PROTOCOLE Transduction Laboratories #5

Immunoprécipitation avec un anti phosphotyrosine biotinylé (RC20)

Préparation du lysat cellulaire (dénaturé):

Rincer les cellules confluantes d'une boite du culture de 60 mm avec du PBS puis effectuer la lyse par addition de 0,5 ml de tampon de lyse bouillant (1% SDS, 10 mM Tris-HCl pH 7,4). Transférer le lysat dans un microtube de 1,5 ml et faire bouillir 5 minutes de plus. Passer aux ultrasons brièvement ou passer plusieurs fois à travers une aiguille de gauge 26 et centrifuger 5 minutes. Le lysat obtenu est un «lysat cellulaire total (dénaturé)».
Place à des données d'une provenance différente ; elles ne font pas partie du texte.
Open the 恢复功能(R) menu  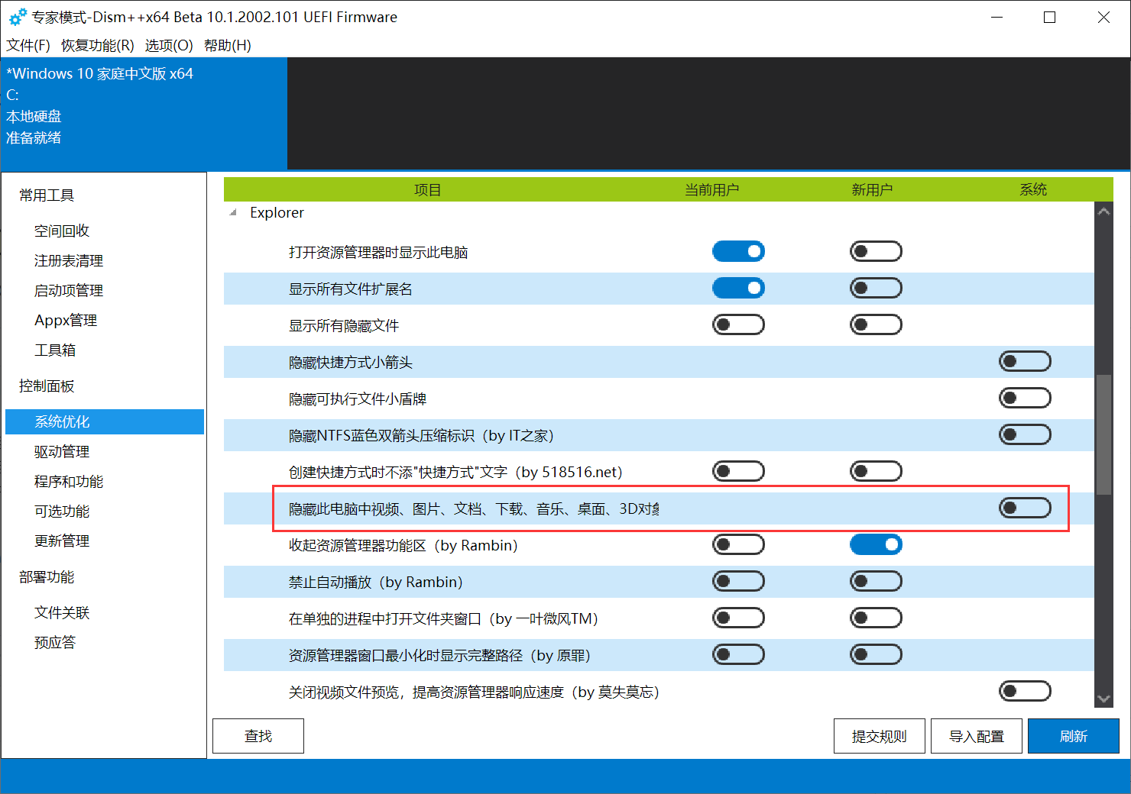[x=96, y=45]
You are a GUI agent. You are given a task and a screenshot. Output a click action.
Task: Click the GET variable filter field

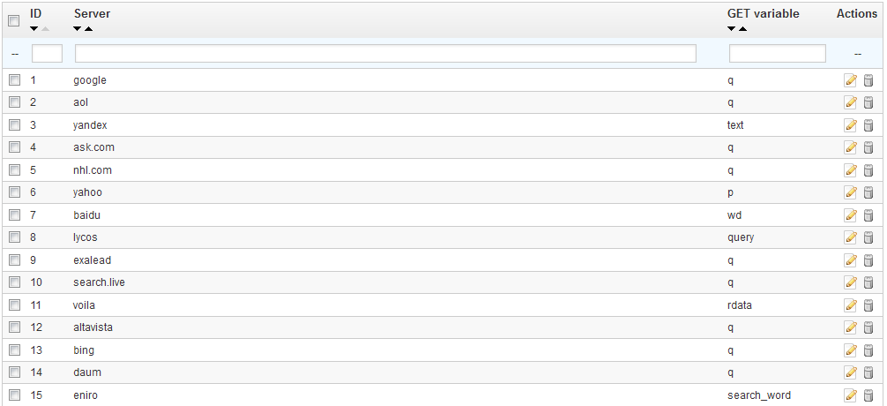click(778, 54)
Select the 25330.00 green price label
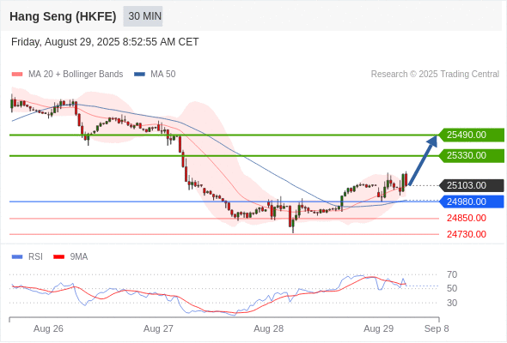 click(472, 155)
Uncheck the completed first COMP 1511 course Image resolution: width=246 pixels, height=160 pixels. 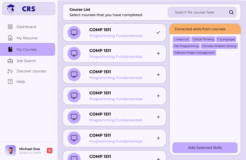pos(158,33)
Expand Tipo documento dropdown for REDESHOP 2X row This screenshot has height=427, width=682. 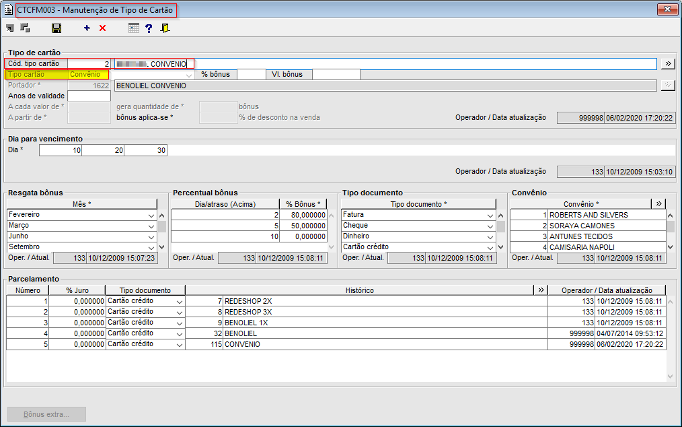click(x=179, y=302)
Préparation du lysat cellulaire (natif) :

Rincer les cellules confluantes d'une boite du culture de 60 mm avec du PBS puis effectuer la lyse par addition de 0,5 ml de tampon d'immunoprécipitation froid (1% Triton X-100, 150 mM NaCl, 10 mM Tris pH 7,4, 1 mM EDTA, 1 mM EGTA, 0,2 mM sodium vanadate, 0,2 mM PMSF, 0,5% NP-40) sous agitation constante 30 minutes à +4°C. Gratter les cellules et passer la solution plusieurs fois à travers une aiguille de gauge 26 pour disperser les agrégats. Centrifuger le lysat 15 minutes à +4°C dans une micro centrifugeuse pour éliminer le matériel insoluble. Le surnageant obtenu est un «lysat cellulaire total (natif)».

Immunoprécipitation :

Dans un microtube, introduire 2-5 µg d'anticorps anti phosphotyrosine biotinylé (réf. E120B), 400 µl d'eau et 500 µl de tampon d'immunoprécipitation 2X (1X=1% Triton X-100, 150 mM NaCl, 10 mM Tris pH 7,4, 1 mM EDTA, 1 mM EGTA, 0,2 mM sodium vanadate, 0,2 mM PMSF, 0,5% NP-40) et 100 µl de lysat cellulaire total (200-500 µg de protéine). Vortexer et incuber 1 heure à +4°C. Ajouter 20 µl de streptavidine immobilisée sur agarose (Pierce) et incuber sous agitation 30 minutes à +4°C. Laver avec le tampon d'immunoprécipitation 1X et centrifuger 4 minutes dans une micro centrifugeuse. Répéter le lavage. Resuspendre le culot dans 30 µl de tampon d'échantillon d'électrophorèse 2X, faire bouillir 5 minutes puis centrifuger 5 minutes. Appliquer le surnageant sur un gel de polyacrylamide-SDS et faire migrer normalement. Transférer les protéines sur une membrane de PVDF et marquer avec les anticorps appropriés. Il est également possible de packer la streptavidine agarose dans une colonne et de purifier sélectivement les protéines contenant la phosphotyrosine en les éluant avec du phényl phosphate 10 mM.